Em São Paulo, os principais executores dessa modalidade de
repressão política foram os skinheads, os “carecas” neonazistas. Botaram para
correr quem vestia camisa vermelha, rasgaram bandeiras de agremiações e
arrancaram faixa do movimento negro. São racistas e homofóbicos. No Rio, essa
turma agride, fere e mata gays.
Na Noite dos Cristais, em 9 de novembro de 1938, a escória
nazista atacou os judeus por toda a Alemanha, insuflada por Adolf Hitler. No
dia 20 de junho de 2013, foi a vez de ativistas de esquerda serem o alvo, no
Brasil.
Não está em debate o mérito do partido X ou Y, no governo ou
na oposição, menos ou mais comportado. Nem se um sindicato representa
dignamente ou não seus filiados. Ou mesmo se os imensos protestos resultam de
força ou fraqueza de uma ou outra sigla _as opiniões são legítimas sobre todas
essas questões. O que se discute é o direito democrático de seus integrantes
participarem das manifestações.
Desde os primeiros atos do Movimento Passe Livre, duas
semanas atrás, os partidos tiveram direito de estar presente. No Rio, foi assim
há quatro dias. Se outros chegaram ontem, é também seu direito, porque inexiste
veto dos organizadores dos protestos, onde se sabe quem são eles.

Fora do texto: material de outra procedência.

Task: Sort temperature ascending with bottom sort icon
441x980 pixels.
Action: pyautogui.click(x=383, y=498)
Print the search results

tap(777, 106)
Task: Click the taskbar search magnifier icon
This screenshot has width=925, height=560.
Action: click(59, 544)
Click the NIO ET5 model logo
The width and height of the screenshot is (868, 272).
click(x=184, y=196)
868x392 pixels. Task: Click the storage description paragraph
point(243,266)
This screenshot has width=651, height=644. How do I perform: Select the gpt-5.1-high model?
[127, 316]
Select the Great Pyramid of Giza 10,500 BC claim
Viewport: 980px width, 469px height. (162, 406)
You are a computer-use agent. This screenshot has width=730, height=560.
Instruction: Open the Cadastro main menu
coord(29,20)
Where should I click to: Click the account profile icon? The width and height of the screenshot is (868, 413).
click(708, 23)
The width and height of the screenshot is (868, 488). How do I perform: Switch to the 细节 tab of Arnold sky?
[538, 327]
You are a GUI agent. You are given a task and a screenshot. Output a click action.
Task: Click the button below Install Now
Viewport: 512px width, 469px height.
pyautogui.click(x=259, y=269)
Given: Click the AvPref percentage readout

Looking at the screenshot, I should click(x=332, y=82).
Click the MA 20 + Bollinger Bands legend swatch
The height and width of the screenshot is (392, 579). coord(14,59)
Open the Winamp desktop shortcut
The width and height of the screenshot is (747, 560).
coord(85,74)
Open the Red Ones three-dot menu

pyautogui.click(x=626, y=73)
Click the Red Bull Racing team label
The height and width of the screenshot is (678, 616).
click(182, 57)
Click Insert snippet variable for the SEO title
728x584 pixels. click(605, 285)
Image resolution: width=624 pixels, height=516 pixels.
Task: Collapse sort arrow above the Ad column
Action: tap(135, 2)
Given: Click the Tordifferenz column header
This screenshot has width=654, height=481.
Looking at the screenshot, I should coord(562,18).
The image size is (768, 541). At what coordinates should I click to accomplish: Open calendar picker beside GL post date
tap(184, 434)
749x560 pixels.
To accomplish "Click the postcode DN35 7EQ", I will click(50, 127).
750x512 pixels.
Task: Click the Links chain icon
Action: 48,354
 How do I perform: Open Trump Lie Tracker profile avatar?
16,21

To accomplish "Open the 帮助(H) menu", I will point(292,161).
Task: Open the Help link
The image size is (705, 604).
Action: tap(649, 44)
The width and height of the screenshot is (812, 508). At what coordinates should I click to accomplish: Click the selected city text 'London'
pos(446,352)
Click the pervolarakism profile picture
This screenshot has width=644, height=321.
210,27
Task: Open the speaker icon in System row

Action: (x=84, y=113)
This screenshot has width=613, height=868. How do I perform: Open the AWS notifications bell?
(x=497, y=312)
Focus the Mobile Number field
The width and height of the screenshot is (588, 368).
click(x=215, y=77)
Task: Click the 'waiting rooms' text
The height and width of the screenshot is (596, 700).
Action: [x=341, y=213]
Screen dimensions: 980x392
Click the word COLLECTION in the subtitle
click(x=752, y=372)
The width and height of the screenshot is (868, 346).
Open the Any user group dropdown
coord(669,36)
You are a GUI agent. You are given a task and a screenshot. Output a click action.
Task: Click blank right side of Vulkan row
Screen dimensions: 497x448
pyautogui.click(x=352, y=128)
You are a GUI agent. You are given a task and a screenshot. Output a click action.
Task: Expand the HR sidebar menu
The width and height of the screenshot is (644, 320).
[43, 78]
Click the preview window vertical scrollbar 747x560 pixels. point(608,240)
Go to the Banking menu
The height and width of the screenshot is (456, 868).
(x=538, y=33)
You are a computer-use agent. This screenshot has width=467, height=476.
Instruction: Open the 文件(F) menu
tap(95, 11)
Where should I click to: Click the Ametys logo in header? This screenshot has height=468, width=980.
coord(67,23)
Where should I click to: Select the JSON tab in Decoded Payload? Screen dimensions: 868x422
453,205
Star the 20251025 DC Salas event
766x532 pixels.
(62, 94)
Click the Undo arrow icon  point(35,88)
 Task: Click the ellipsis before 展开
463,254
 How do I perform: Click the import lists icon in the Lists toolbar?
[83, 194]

Como se disseminou um robusto sentimento antipartidos,
sobretudo na classe média, os neonazistas capitalizam frustrações e comandam os
ataques. É legítimo rejeitar siglas, tomar distância delas e derrotá-las nas
urnas. Impedir sua expressão é mania de ditaduras. Além de ser irônico que determinadas
agremiações, cuja militância foi decisiva na construção do movimento contra o
reajuste das tarifas, sejam agora reprimidas.
Não deixa de ser curioso: quem protesta contra algumas
covardias policiais agride covardemente quem não concorda com suas ideias. A
faixa “Meu partido é meu país” é tão legítima como a do partidinho mais
mequetrefe. Todos têm direito de se manifestar.
Em 1935, o presidente Getulio Vargas colocou na ilegalidade
uma frente de esquerda, a Aliança Nacional Libertadora. Com o golpe de 37,
instaurando a ditadura do Estado Novo, baniu o centro, a direita e a extrema
direita. Em 47, a Justiça cassou o registro do PCB, e no ano seguinte seus
parlamentares, eleitos pelo voto popular, tiveram os mandatos cassados.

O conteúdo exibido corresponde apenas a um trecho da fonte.